Tom De Cock

Personal information
- Date of birth: 12 October 1973 (age 52)

Team information
- Current team: Wetteren (manager)

Managerial career
- Years: Team
- 2007–2008: OH Leuven (assistant)
- 2008: OH Leuven (caretaker manager)
- 2008–2010: OH Leuven (assistant)
- 2010–2012: Woluwe-Zaventem
- 2012: Union SG
- 2013: Union SG
- 2013–2016: Overijse
- 2016–2018: Aalst
- 2019–2021: Dikkelvenne
- 2021–2024: Lebbeke
- 2024–: Wetteren

= Tom De Cock (football manager) =

Belgian football coach and former player

Tom De Cock (born 12 October 1973) is a Belgian football coach. After managing the youth ranks at OH Leuven, De Cock started as assistant manager for the A-squad of OH Leuven in the Belgian Second Division under Rudi Cossey in 2007, even taking over as caretaker manager for a brief period in 2008, between the sudden resignation of Cossey and the appointment of Marc Wuyts. Later he moved to Woluwe-Zaventem, to become head coach, followed by several other teams mainly at the second, third and fourth level of Belgian football. Currently, he is the manager of Wetteren in the Belgian Division 2.

Main successes of De Cock include promotions with Overijse (in 2015) and Aalst (in 2017).

———

- _PROBLEMS TO SOLVE_
[a] Rewrite the paragraph of the Tom De Cock article beginning "Tom De Cock (born 12 October 1973)" as a short bulleted list that keeps its main facts.
[b] From the Tom De Cock article, please transcribe word for word the part that opens with the words containing "Personal information" and closes with "2008–2010: OH Leuven (assistant)".

- _INFORMATION SUPPLIED_
———

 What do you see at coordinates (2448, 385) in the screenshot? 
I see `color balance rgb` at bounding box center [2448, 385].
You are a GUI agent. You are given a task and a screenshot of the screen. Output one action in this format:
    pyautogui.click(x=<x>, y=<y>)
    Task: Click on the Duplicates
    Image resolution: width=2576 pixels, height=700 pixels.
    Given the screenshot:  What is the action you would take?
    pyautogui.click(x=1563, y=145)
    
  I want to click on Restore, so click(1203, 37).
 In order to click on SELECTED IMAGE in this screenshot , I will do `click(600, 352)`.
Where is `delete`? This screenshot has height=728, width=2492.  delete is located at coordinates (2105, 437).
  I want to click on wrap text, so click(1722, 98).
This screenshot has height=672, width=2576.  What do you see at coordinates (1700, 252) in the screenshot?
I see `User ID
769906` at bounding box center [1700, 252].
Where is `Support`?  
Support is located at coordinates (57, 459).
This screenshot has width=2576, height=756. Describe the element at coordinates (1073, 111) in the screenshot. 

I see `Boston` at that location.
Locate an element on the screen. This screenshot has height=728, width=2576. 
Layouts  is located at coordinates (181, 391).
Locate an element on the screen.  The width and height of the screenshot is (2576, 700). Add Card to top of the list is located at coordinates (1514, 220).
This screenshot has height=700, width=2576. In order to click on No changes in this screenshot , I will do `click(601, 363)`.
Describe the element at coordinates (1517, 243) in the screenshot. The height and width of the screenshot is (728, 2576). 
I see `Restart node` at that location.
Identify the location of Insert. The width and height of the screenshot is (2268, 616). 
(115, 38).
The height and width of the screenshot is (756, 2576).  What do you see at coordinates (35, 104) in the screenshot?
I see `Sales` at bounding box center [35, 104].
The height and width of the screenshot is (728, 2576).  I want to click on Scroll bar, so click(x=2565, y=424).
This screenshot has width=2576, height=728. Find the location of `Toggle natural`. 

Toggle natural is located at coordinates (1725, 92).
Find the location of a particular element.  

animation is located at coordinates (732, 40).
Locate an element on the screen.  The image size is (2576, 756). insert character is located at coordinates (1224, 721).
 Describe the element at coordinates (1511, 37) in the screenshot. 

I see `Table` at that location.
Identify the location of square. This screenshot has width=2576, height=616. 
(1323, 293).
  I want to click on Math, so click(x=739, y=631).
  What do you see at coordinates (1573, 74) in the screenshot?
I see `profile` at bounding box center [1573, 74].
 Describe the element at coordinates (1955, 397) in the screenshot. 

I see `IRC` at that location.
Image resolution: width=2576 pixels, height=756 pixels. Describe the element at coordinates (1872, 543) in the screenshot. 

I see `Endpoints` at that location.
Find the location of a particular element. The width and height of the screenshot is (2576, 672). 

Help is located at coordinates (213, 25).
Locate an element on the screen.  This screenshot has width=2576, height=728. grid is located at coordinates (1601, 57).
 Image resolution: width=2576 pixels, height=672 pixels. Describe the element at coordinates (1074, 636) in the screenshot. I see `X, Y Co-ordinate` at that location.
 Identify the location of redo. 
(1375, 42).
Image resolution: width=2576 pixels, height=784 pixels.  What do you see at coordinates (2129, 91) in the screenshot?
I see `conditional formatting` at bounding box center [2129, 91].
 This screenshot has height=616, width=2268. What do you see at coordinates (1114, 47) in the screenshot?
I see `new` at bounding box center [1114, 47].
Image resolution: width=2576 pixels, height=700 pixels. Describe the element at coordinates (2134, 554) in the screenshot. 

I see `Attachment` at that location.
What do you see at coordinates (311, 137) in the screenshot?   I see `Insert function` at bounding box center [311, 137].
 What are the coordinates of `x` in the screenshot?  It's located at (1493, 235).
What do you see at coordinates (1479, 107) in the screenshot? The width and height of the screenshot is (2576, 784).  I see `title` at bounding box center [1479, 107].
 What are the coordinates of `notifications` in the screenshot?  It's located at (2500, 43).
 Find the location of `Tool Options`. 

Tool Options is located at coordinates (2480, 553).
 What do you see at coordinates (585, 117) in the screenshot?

———

- _ANSWERS_
[a]
- Tom De Cock, born 12 October 1973, is a Belgian football coach.
- He managed the youth ranks at OH Leuven.
- In 2007 he became assistant manager of OH Leuven's A-squad in the Belgian Second Division under Rudi Cossey.
- In 2008 he was briefly caretaker manager, between Cossey's sudden resignation and Marc Wuyts's appointment.
- He then became head coach at Woluwe-Zaventem and later coached several other teams, mainly at the second, third and fourth levels of Belgian football.
- He currently manages Wetteren in the Belgian Division 2.

[b]
Personal information
- Date of birth: 12 October 1973 (age 52)

Team information
- Current team: Wetteren (manager)

Managerial career
- Years: Team
- 2007–2008: OH Leuven (assistant)
- 2008: OH Leuven (caretaker manager)
- 2008–2010: OH Leuven (assistant)